Отрывок
Ел.Б-О.: Я именно об этом хотела сказать. У нас есть журнал «Микробиология», который издается в нашем институте, там печатаются хорошие ученые и не очень хорошие, потому что очень трудно найти независимого рецензента внутри нашего узкого круга. Мы более или менее знаем, кто чего стоит, но этого мало, нужно знать, что делается в мире, нужно знать всю эту область. Ты знаешь только свою узкую область, и больше такого человека в России нет, а потому никто не может оценить, насколько твоя работа соответствует мировому уровне, насколько она приоритетна.

Б.Д.: Получается, что специализация науки естественным образом ведет к ее, в каком-то смысле, космополитизации?

Указания к заданиям
**1)** Пожалуйста, приведите еще раз часть отрывка между словами «Ел.Б-О.: Я именно» и «насколько она приоритетна.» включительно.
**2)** Как называется журнал, который, согласно отрывку, издается в институте?

Блок данных
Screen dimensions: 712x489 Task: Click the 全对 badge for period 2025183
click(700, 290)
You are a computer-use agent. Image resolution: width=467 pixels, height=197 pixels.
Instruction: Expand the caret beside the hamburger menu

Ответы
**1)**
Ел.Б-О.: Я именно об этом хотела сказать. У нас есть журнал «Микробиология», который издается в нашем институте, там печатаются хорошие ученые и не очень хорошие, потому что очень трудно найти независимого рецензента внутри нашего узкого круга. Мы более или менее знаем, кто чего стоит, но этого мало, нужно знать, что делается в мире, нужно знать всю эту область. Ты знаешь только свою узкую область, и больше такого человека в России нет, а потому никто не может оценить, насколько твоя работа соответствует мировому уровне, насколько она приоритетна.

**2)** «Микробиология».